Stored records
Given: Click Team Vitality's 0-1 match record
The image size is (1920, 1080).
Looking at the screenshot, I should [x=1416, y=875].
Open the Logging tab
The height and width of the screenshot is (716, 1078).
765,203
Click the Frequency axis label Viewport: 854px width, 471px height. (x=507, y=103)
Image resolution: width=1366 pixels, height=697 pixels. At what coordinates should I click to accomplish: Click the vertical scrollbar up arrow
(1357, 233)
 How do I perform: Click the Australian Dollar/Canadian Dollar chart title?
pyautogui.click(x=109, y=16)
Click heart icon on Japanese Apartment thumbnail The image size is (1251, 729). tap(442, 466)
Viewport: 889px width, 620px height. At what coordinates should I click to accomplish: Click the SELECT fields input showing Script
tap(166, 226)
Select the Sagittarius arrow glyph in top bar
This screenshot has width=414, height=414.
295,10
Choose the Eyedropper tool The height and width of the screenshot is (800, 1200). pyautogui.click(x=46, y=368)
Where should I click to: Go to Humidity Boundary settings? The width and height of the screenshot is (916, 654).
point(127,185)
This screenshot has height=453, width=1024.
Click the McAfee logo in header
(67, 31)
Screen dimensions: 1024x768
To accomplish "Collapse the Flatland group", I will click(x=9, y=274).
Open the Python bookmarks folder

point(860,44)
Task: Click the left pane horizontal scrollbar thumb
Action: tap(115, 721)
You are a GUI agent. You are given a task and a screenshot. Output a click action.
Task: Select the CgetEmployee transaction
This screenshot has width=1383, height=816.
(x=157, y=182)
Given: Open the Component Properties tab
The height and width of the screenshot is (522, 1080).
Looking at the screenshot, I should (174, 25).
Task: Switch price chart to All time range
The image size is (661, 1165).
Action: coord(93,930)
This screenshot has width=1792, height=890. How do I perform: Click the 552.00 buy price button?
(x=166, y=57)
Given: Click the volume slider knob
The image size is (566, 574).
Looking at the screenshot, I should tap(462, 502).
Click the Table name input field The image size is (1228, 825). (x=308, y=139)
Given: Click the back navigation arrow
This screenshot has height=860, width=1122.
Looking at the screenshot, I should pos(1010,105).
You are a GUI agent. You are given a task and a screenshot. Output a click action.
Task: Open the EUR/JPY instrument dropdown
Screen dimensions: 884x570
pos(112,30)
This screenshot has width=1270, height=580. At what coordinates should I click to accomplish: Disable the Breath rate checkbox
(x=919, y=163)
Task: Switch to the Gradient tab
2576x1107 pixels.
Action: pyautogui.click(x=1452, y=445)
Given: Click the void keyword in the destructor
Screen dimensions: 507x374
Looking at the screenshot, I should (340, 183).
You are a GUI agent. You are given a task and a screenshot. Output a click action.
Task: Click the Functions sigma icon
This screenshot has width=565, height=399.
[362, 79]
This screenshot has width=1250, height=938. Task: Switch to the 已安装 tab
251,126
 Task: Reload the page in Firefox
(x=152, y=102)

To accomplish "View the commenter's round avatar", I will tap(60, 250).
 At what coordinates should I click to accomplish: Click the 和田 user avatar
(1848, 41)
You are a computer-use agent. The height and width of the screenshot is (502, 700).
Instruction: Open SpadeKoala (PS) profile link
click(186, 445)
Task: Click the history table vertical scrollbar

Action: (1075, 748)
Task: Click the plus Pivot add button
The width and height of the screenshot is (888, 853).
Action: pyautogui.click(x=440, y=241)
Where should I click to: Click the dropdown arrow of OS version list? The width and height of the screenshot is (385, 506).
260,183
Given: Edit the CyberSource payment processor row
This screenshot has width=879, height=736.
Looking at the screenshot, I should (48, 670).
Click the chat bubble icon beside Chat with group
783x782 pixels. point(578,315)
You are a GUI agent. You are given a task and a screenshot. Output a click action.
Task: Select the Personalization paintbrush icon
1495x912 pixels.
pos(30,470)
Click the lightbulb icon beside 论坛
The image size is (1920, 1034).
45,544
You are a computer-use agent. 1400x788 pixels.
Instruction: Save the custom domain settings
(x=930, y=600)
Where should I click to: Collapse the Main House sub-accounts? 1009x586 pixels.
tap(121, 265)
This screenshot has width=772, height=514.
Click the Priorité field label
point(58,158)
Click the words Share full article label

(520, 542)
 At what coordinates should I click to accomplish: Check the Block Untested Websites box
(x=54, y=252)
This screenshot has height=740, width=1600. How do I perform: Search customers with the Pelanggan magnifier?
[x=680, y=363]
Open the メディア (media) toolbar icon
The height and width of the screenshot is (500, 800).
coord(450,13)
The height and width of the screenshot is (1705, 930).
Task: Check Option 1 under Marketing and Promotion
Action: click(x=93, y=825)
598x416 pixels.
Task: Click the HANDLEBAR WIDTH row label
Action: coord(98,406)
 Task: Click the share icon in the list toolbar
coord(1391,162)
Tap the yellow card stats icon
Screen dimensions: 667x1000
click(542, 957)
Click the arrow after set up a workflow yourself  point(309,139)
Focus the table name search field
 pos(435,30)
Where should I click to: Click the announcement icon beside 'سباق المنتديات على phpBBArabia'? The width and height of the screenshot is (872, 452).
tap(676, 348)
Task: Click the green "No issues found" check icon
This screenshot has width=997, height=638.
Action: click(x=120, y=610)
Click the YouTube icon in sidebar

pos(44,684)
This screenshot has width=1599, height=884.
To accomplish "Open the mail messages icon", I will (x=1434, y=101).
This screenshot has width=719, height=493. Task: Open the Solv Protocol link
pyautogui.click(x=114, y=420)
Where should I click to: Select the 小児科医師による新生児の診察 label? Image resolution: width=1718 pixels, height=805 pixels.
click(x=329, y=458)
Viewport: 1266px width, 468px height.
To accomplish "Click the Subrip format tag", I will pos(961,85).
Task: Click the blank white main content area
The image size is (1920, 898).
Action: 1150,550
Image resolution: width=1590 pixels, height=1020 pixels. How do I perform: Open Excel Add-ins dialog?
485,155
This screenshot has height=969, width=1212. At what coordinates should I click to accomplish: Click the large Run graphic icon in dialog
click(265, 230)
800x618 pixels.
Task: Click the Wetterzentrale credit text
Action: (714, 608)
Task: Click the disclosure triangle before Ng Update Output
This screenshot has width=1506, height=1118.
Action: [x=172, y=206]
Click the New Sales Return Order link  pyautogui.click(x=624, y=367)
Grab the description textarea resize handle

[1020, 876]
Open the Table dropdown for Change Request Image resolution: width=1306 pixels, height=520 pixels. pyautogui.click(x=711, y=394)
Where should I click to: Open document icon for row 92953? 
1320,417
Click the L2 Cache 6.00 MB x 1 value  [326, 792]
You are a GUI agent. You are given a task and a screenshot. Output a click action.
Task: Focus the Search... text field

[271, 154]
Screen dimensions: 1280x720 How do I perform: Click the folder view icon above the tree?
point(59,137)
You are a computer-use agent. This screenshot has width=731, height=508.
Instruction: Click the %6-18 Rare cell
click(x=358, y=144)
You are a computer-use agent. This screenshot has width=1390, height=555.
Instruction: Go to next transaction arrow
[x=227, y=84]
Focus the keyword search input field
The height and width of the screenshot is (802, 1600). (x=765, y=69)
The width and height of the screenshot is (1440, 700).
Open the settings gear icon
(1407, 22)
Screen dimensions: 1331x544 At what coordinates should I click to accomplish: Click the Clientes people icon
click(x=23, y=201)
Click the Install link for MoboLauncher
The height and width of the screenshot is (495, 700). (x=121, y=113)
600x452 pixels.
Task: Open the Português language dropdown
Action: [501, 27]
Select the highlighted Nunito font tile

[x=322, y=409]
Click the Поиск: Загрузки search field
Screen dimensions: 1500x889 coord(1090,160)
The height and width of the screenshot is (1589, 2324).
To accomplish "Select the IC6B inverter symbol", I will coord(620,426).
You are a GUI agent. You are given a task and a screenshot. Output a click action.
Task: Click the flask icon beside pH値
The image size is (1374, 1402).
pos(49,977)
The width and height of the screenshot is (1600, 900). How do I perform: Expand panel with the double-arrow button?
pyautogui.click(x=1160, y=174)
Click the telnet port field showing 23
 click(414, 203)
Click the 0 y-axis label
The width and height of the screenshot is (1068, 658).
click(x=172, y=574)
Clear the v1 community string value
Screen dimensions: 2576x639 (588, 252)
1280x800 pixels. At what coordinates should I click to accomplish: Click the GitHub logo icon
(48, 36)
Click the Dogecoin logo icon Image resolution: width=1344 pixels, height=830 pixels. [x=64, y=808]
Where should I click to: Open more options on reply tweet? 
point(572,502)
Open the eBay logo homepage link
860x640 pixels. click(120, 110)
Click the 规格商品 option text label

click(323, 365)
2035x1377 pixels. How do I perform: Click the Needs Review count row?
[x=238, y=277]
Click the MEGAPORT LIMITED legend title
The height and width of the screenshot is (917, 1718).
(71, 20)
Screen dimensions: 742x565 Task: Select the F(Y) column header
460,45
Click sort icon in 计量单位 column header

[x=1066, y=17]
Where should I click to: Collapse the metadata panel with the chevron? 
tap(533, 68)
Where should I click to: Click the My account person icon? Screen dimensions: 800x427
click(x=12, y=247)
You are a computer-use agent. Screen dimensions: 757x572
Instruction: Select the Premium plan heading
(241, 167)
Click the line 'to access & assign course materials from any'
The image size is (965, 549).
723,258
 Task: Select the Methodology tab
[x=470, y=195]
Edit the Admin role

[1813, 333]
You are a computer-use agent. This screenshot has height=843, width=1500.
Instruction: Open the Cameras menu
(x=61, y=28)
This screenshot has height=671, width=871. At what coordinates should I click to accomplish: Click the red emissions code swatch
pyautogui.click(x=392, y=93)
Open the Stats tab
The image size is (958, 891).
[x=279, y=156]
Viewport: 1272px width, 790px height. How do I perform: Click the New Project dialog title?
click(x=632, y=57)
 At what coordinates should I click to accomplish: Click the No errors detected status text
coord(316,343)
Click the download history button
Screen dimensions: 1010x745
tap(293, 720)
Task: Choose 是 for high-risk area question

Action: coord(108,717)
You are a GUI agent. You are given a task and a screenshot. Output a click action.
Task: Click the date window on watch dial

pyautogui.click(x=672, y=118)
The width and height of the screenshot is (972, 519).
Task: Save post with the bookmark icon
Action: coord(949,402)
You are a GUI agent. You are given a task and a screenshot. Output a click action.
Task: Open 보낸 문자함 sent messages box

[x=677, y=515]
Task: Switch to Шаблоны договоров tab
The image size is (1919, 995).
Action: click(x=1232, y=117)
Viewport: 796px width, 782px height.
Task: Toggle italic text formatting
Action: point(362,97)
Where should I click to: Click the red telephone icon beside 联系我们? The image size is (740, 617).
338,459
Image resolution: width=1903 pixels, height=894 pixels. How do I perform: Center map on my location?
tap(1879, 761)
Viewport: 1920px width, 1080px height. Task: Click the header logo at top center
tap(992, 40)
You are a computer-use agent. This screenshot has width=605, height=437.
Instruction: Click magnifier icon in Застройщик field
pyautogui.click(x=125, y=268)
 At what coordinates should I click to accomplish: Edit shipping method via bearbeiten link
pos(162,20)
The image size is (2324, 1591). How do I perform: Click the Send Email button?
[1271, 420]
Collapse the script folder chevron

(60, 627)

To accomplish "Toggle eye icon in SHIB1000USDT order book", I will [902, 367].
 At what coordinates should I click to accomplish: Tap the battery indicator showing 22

| What needs to be done |
For this task, write out exactly the lines of the entries above, starting at the line with "This screenshot has width=772, height=514." and ending at the line with "Open the メディア (media) toolbar icon", both included, and no others.

| Exercise response |
This screenshot has width=772, height=514.
Click the Priorité field label
point(58,158)
Click the words Share full article label

(520, 542)
 At what coordinates should I click to accomplish: Check the Block Untested Websites box
(x=54, y=252)
This screenshot has height=740, width=1600. How do I perform: Search customers with the Pelanggan magnifier?
[x=680, y=363]
Open the メディア (media) toolbar icon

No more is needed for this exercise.